But this year, with a new antitrust task force announced in February, the trade commission renewed its interest in Google. In recent weeks, the commission referred complaints about the company to the Justice Department, which also oversees antitrust regulations, according to two people familiar with the actions. The commission has also told companies and others with complaints against Google to take them to the Justice Department.

The task force had been looking into Google’s advertising practices and influence in the online advertising industry, according to two of the people. One of the people said the agency was also looking into its search practices. Most of Google’s revenue comes from advertisements tied to its search results.

A Justice Department spokesman, Jeremy Edwards, declined to comment, as did representatives for Google and the F.T.C.

The Wall Street Journal earlier reported on the Justice Department’s potential inquiry into Google.

If the Justice Department opens a formal investigation, it will be its first major antitrust case against a big tech company during the Trump administration. Google, Facebook and Amazon have come under intense bipartisan criticism, and calls to break up the firms have become a talking point in the race for the 2020 Democratic presidential nomination.

-- RECORDS SUPPLIED --
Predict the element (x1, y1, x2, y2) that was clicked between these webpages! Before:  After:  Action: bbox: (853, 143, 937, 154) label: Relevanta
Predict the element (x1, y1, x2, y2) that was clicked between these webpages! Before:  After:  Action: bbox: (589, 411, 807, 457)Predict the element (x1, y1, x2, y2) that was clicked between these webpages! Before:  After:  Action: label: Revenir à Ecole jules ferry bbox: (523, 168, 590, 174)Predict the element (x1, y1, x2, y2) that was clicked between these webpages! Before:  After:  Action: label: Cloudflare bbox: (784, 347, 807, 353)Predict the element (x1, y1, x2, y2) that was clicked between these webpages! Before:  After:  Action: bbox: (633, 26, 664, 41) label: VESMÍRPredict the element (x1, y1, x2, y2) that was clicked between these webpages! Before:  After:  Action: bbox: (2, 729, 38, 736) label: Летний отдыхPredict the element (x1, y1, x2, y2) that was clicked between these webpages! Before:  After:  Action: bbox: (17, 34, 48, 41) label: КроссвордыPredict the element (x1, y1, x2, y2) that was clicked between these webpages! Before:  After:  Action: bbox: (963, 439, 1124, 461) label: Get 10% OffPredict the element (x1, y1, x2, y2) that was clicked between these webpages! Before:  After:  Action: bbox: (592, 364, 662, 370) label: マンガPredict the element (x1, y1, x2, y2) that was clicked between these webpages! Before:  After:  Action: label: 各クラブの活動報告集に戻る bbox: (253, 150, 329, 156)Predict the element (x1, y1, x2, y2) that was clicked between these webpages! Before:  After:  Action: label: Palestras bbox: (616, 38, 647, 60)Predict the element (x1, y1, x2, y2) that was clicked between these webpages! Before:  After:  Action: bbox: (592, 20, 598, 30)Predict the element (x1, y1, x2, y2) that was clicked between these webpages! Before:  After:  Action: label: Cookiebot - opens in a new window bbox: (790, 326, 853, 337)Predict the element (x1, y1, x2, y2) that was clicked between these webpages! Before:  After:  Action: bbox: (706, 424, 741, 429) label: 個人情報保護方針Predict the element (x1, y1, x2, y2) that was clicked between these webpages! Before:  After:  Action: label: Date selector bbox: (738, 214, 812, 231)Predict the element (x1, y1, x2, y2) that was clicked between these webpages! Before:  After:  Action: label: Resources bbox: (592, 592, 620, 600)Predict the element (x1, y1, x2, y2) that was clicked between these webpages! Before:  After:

-- ACTIVITY --
Could you copy the Google antitrust passage from "But this year, with" up to and including "and the F.T.C.", switching "task force" to "working group"? The data has nothing to do with the Google antitrust passage.

-- SOLUTION BELOW --
But this year, with a new antitrust working group announced in February, the trade commission renewed its interest in Google. In recent weeks, the commission referred complaints about the company to the Justice Department, which also oversees antitrust regulations, according to two people familiar with the actions. The commission has also told companies and others with complaints against Google to take them to the Justice Department.

The working group had been looking into Google’s advertising practices and influence in the online advertising industry, according to two of the people. One of the people said the agency was also looking into its search practices. Most of Google’s revenue comes from advertisements tied to its search results.

A Justice Department spokesman, Jeremy Edwards, declined to comment, as did representatives for Google and the F.T.C.